THE PROBLEM: The records follow. Filter them to the lines that hold "agent".

[Dataset items]
▽
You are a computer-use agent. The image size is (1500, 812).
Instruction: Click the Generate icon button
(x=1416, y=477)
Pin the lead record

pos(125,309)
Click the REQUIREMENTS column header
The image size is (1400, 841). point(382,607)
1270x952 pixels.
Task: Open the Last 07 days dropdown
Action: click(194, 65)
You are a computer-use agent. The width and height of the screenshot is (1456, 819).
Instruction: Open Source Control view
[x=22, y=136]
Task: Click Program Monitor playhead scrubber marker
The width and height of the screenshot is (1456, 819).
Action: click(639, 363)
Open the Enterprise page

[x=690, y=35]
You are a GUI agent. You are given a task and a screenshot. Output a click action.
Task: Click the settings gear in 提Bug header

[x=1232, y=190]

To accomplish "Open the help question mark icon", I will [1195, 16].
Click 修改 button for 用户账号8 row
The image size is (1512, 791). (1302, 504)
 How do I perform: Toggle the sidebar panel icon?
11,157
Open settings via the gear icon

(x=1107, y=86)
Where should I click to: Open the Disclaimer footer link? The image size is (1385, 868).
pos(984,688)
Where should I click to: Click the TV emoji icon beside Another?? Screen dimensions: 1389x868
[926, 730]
△
ANSWER FOR THE TASK:
You are a computer-use agent. The image size is (1500, 812).
You are a computer-use agent. The width and height of the screenshot is (1456, 819).
You are a GUI agent. You are given a task and a screenshot. Output a click action.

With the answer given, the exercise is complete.